Items
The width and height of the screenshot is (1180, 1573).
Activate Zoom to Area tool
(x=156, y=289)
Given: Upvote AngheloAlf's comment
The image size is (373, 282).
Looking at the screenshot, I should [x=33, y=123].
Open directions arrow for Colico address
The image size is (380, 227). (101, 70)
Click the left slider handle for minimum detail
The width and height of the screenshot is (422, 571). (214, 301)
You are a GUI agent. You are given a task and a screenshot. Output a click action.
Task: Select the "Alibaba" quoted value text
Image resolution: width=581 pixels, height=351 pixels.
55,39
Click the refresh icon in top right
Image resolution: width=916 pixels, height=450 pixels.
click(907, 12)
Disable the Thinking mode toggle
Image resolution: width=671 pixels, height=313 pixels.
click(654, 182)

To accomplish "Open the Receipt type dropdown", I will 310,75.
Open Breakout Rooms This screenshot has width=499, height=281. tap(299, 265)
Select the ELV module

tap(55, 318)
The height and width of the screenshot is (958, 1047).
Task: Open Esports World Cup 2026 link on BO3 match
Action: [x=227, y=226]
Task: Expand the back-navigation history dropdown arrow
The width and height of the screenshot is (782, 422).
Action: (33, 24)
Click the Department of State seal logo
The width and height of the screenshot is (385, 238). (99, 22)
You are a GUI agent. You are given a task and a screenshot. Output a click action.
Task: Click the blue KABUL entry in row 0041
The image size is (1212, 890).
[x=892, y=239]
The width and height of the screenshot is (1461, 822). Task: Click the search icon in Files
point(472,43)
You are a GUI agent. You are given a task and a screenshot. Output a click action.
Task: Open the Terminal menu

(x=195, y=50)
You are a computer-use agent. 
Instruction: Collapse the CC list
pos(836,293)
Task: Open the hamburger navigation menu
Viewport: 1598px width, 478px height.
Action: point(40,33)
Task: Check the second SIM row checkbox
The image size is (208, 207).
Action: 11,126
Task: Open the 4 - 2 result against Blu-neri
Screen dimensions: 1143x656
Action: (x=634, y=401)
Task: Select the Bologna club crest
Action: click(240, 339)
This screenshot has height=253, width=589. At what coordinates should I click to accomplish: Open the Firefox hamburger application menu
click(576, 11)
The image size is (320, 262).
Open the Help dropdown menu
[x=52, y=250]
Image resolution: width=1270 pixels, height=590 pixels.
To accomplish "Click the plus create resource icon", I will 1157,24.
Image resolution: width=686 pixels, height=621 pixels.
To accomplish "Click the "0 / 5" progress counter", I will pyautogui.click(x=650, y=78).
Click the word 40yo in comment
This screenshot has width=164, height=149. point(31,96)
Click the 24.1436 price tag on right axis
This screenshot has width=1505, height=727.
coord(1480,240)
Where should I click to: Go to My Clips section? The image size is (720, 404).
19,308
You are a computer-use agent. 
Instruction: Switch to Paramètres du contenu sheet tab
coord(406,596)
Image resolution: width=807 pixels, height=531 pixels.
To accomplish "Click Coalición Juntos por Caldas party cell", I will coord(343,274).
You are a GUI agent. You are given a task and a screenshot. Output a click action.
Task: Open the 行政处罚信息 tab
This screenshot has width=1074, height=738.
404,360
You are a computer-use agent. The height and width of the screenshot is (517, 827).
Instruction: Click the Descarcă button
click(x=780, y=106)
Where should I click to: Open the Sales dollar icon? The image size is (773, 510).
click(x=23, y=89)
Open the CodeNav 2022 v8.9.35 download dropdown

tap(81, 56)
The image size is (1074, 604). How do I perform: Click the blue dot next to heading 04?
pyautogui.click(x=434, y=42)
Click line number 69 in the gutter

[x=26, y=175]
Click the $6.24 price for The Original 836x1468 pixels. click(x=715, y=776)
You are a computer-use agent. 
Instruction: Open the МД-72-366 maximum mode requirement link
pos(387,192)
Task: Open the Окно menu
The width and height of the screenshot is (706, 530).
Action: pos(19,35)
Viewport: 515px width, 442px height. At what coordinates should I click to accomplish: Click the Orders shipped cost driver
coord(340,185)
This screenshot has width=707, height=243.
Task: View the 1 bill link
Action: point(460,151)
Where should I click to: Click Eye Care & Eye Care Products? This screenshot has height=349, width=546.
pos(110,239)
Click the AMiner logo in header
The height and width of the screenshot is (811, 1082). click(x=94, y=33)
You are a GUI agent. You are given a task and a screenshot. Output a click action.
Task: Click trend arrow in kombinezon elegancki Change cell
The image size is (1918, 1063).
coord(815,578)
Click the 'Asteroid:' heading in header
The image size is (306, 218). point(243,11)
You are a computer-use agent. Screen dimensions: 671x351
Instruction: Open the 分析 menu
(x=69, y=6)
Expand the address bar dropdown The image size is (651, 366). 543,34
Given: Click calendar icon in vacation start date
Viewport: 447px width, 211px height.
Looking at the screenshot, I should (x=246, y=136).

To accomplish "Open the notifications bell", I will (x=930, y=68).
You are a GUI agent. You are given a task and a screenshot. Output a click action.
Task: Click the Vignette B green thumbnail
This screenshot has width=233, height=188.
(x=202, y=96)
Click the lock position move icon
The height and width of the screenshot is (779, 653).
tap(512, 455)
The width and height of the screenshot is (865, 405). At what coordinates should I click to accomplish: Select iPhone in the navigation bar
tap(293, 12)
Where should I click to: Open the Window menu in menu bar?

Required work
Return word for word the lines of the items, beginning at the line that contains "Task: Open the 4 - 2 result against Blu-neri" and stopping after the line that contains "[x=52, y=250]".

Solution for this exercise
Task: Open the 4 - 2 result against Blu-neri
Screen dimensions: 1143x656
Action: (x=634, y=401)
Task: Select the Bologna club crest
Action: click(240, 339)
This screenshot has height=253, width=589. At what coordinates should I click to accomplish: Open the Firefox hamburger application menu
click(576, 11)
The image size is (320, 262).
Open the Help dropdown menu
[x=52, y=250]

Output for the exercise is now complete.